Record excerpts ->
━━━━━━━━━━━━━━━━━━━━
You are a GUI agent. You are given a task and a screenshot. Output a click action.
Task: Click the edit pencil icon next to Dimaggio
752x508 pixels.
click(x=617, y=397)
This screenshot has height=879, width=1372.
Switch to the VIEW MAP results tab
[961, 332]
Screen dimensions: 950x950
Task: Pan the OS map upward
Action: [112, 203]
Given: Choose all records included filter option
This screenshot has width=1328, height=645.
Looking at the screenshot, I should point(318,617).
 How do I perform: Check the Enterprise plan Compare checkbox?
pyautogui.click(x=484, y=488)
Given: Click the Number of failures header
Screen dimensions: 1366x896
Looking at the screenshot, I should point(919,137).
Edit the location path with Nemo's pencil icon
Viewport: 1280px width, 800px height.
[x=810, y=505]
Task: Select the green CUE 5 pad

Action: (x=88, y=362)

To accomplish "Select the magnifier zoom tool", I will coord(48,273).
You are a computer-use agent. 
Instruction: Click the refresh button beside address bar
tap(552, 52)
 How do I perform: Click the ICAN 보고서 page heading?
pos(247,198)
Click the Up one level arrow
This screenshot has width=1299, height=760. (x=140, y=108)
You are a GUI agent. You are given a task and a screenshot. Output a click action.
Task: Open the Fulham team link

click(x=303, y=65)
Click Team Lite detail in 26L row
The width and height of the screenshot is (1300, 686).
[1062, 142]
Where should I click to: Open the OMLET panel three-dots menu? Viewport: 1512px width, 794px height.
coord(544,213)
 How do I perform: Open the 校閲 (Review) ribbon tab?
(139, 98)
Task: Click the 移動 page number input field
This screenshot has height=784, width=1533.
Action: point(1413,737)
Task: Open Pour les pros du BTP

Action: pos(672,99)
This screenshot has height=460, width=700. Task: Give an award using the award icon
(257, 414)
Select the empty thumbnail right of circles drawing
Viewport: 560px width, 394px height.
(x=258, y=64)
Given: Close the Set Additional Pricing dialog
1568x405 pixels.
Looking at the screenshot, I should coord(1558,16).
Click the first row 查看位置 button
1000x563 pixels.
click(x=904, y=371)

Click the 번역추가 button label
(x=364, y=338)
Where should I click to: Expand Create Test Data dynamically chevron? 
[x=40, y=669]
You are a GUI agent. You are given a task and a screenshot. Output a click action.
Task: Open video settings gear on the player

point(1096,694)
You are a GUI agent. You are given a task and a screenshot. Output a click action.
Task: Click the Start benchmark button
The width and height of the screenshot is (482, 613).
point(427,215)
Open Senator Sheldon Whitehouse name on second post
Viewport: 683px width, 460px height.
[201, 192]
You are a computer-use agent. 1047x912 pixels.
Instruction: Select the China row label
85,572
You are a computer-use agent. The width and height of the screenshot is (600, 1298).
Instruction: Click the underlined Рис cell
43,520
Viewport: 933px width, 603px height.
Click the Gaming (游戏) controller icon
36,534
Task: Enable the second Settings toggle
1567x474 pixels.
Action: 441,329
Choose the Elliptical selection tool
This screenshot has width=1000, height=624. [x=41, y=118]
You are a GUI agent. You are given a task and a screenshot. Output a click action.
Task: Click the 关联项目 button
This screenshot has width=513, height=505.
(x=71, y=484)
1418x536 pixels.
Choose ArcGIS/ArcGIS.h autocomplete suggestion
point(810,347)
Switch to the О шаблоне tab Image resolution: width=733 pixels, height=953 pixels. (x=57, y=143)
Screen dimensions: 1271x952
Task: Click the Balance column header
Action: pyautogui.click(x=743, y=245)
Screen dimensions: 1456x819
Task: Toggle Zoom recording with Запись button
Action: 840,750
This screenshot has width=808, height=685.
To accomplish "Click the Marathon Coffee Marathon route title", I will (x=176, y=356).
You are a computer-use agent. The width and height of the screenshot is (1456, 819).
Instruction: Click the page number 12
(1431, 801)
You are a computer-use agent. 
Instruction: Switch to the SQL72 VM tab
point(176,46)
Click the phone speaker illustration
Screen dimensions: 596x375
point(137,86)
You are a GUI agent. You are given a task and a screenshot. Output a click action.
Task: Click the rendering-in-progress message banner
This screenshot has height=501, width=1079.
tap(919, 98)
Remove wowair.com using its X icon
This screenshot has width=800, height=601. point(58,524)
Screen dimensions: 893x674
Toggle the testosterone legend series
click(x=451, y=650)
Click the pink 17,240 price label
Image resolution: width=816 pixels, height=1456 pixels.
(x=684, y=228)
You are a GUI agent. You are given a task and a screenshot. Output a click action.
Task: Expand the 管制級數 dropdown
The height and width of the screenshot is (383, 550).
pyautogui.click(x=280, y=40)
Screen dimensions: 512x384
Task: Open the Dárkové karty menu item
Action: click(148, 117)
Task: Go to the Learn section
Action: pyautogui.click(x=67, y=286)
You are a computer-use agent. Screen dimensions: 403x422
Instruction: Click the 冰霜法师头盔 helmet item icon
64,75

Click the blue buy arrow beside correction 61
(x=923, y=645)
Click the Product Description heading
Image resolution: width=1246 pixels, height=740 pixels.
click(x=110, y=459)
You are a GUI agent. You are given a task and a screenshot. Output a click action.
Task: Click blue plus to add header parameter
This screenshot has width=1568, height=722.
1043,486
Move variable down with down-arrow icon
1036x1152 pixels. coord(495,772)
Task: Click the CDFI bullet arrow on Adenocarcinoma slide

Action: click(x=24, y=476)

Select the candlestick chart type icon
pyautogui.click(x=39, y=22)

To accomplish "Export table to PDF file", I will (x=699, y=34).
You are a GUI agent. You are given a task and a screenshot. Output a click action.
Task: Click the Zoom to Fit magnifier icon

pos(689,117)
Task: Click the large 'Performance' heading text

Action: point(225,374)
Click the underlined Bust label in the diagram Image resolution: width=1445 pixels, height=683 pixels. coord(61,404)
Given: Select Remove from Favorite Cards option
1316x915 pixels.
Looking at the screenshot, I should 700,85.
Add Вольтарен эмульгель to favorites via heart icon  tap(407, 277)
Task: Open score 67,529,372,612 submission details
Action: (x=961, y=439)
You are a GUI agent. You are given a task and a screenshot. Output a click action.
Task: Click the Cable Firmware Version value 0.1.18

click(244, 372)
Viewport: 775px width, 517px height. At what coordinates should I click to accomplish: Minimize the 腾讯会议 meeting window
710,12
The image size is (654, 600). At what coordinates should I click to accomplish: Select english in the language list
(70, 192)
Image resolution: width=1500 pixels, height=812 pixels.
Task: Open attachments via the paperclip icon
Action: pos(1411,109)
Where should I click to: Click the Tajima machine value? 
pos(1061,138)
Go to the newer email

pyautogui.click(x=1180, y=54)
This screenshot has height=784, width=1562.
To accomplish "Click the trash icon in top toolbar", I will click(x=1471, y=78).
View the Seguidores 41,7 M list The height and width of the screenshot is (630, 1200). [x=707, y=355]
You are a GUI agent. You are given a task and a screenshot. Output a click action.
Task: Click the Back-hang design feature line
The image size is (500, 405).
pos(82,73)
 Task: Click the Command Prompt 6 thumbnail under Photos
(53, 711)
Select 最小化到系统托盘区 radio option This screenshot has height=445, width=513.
━━━━━━━━━━━━━━━━━━━━
What needs to be done ->
Copy out, from the data above, every line holding the word "pencil".

Answer to this task ->
Task: Click the edit pencil icon next to Dimaggio
Edit the location path with Nemo's pencil icon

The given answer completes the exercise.